Я себя в наивняках не числил никогда. Во всяком разе, до «Дубовцов». Привыкший с высокого мостика на промысле взирать на сейнера, чёрными жучками расползавшиеся от борта плавбазы, разве ж мог я предположить, что один из таких жучков станет вехой в моей размеренной, вполне сложившейся жизни, посягнёт на нечто в самой натуре моей? Нет, ни за что и никому вот сейчас, на этом захламлённом причале УМРЗФ я б не поверил, что какие-то «Липовцы», пардон, могут изменить мой – выношенный! – детерминизм (в словаре иностранных слов найдёте), обратив его в самый настоящий индетерминизм (см. там же). Да это всё равно что, как бы вам объяснить посовременнее, превратить, допустим, бодигарда – в трубадура. Через бодибилдинг, разумеется!

Короче говоря, вступив на палубу рыболовного сейнера «Дубовцы», я начал таинственным образом превращаться в свою противоположность. Капитаново кресло в кают-компании, его любимое место на мостике (допустим, с правого борта, за локатором) никто и никогда не займёт, никакой уважающий себя моряк. Ну а о капитанской каюте и говорить нечего, это алтарь, святыня.

Старпом повёл меня прямо в капитанскую каюту. Я мысленно собрался и приготовился представляться капитану, который, как было сказано, придёт через пять-десять минут. Только бы не отказал взять меня. Я-то знаю, как не любят капитаны лишних людей на своём борту, всяких-разных пассажиров, как правило, скромных лишь во время знакомства, а затем начинающих претендовать на всевозможные удобства, привилегии, отдельную каюту, притом «с солнечной стороны» (это случай из жизни), персональное кресло в кают-компании и пр., и пр. И вот, значит, сижу я в капитанской каюте на кожаном диванчике, сижу с прямой спиной, прижав к бедру тощую сумку, жду.

Проходит десять минут. И двадцать проходит. И сорок. Затем ещё столько. Вздохнув, словно выпустив пар, я расслабляю спину, «вот почему в гостях хорошо, а дома лучше», – думаю и откидываюсь на спинку дивана. Потом, отыскав на столе, заваленном бумагами с тарелками и кружками вперемешку, консервную банку с «бычками», закуриваю. Приоткрыв иллюминатор, невольно становлюсь свидетелем такого разговора:

– Ты умри сегодня, а я завтра, ага?

– Да нет, земеля, не умирай никогда!
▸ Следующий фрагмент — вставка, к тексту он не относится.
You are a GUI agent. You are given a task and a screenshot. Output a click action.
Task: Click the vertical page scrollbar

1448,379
Просто мне надо с женщиной, понимаешь, с жен-щи-ной попрощаться надо. Постой за меня до утра, а завтра я за тебя отстою. Две вахты отстою, земеля ты мой родной!
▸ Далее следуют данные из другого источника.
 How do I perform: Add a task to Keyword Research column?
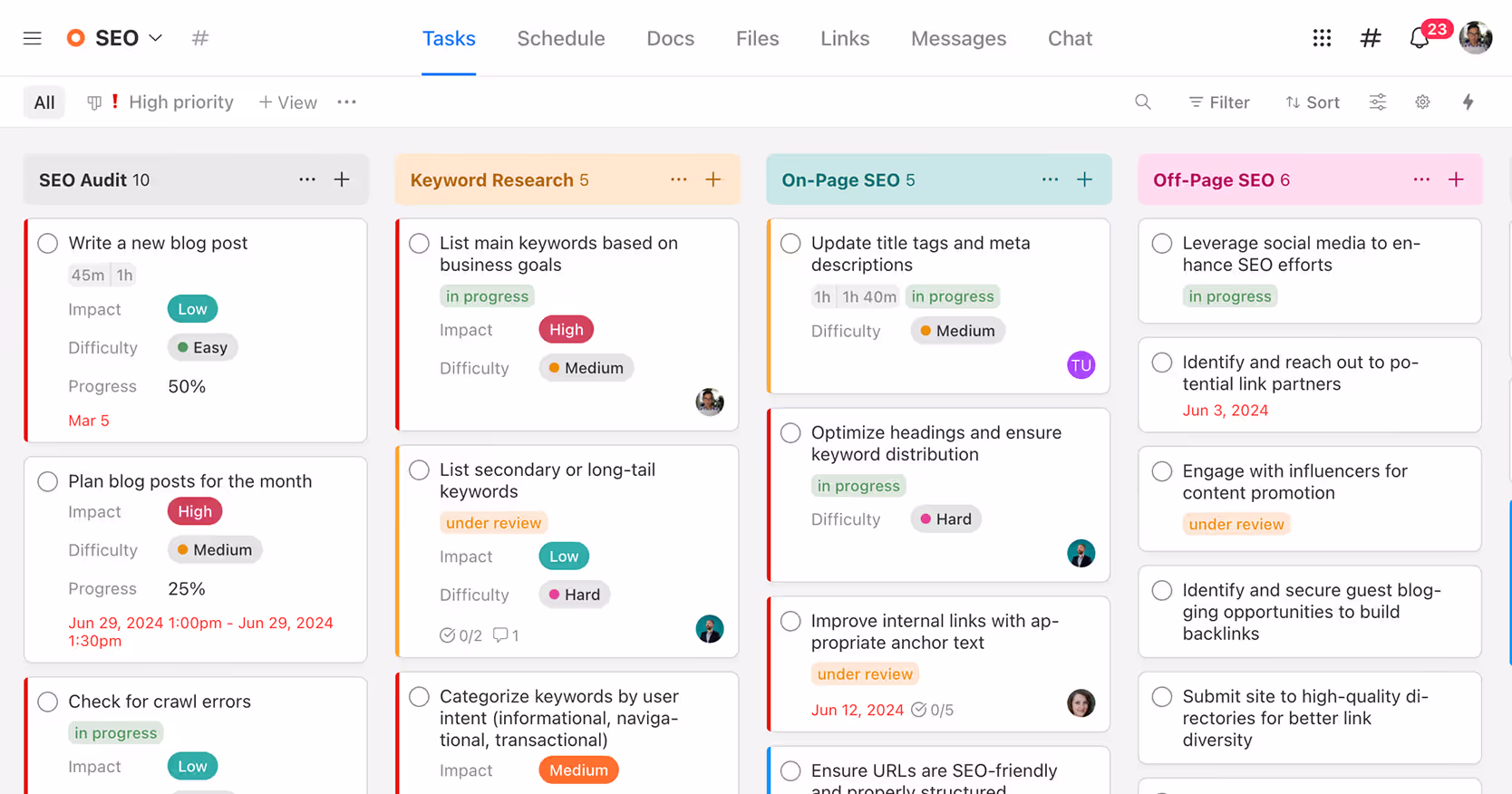point(713,179)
– Нет, не надо мне две. Одну давай. Тащи одну бутылку, ага, и можешь отваливать.

– Да где ж её сейчас взять, земеля, ночь на дворе!
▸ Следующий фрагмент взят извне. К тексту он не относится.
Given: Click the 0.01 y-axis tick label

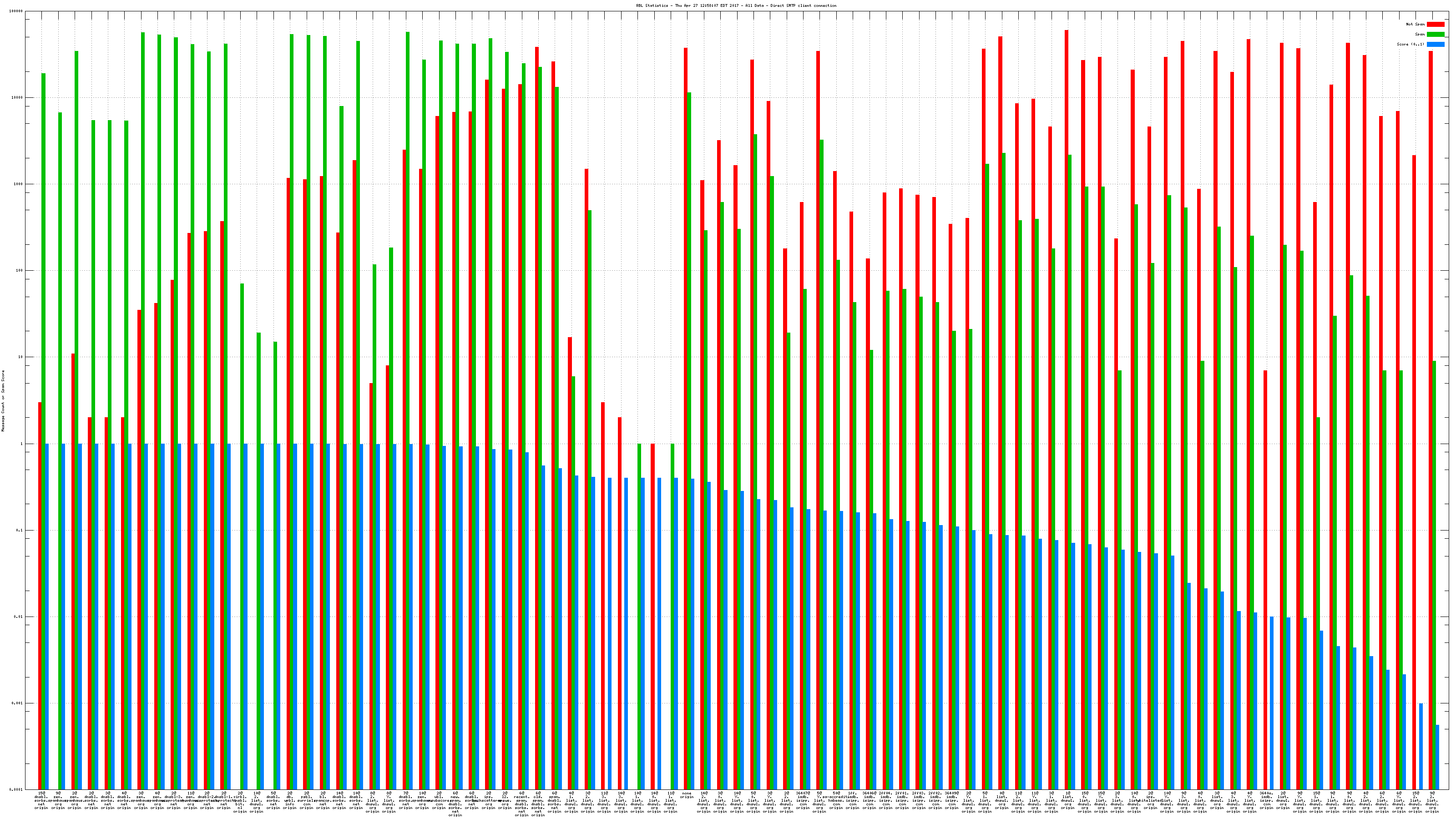Looking at the screenshot, I should click(x=19, y=617).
Действительно, за иллюминатором было черно. Настольная лампа, прикреплённая к переборке на раздвижном штативе, горела, похоже, не первые сутки. Видимо, капитан привык к ней и не выключал никогда…

– А это, извини-подвинься, твоё лич-ч-ное горе!

После сей сакраментальной фразы у меня обычно отвисает челюсть. Наверное, то же самое произошло и с «земелей». За иллюминатором повисла тишина. Обе договаривающиеся стороны, кажется, удалились в одну сторону. Счастливый путь, ребята, желаю обоим отстоять до утра каждому своё. А вот что мне делать? Спать уже хочется. Намотался, день был такой длинный, длиннее Курильской гряды. Куда б голову приклонить?

И только я так подумал, как за дверью, в кают-компании, услыхал голос старпома, голос незабвенный, выгибающийся, оказывается, не только перед властями:

– Слушай, кандюха, ты ж так уморишь нас. Обеда не было, а ужина тоже нетути, а?

– Нет, чиф, ну ты даёшь! Я тебе что, из свежего воздуха обед изготовить должен? – Кандюха, то есть кандей, он же кок, раздалбывал непосредственного своего начальника. – Ты мне когда последний раз продукты выдавал?